[YOUR TASK] The data is to be repeated exactly, with the images removed.
%%
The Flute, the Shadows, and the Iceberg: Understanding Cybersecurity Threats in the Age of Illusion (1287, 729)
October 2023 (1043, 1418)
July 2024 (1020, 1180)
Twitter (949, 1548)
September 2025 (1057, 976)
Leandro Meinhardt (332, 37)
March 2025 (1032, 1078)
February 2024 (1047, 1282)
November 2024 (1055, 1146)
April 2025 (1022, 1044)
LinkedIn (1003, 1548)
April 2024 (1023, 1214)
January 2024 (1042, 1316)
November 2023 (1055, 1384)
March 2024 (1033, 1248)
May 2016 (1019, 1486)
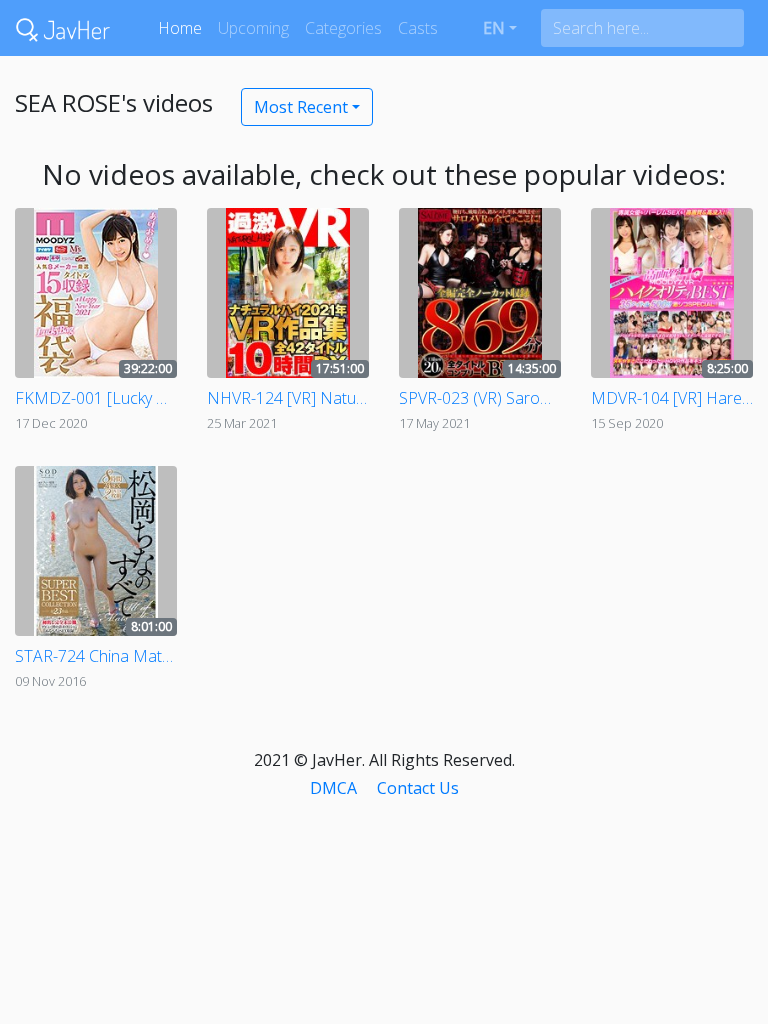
%%
[YOUR SOLUTION]
The Flute, the Shadows, and the Iceberg: Understanding Cybersecurity Threats in the Age of Illusion (1287, 729)
October 2023 (1043, 1418)
July 2024 (1020, 1180)
Twitter (949, 1548)
September 2025 (1057, 976)
Leandro Meinhardt (332, 37)
March 2025 (1032, 1078)
February 2024 (1047, 1282)
November 2024 (1055, 1146)
April 2025 (1022, 1044)
LinkedIn (1003, 1548)
April 2024 (1023, 1214)
January 2024 (1042, 1316)
November 2023 (1055, 1384)
March 2024 (1033, 1248)
May 2016 (1019, 1486)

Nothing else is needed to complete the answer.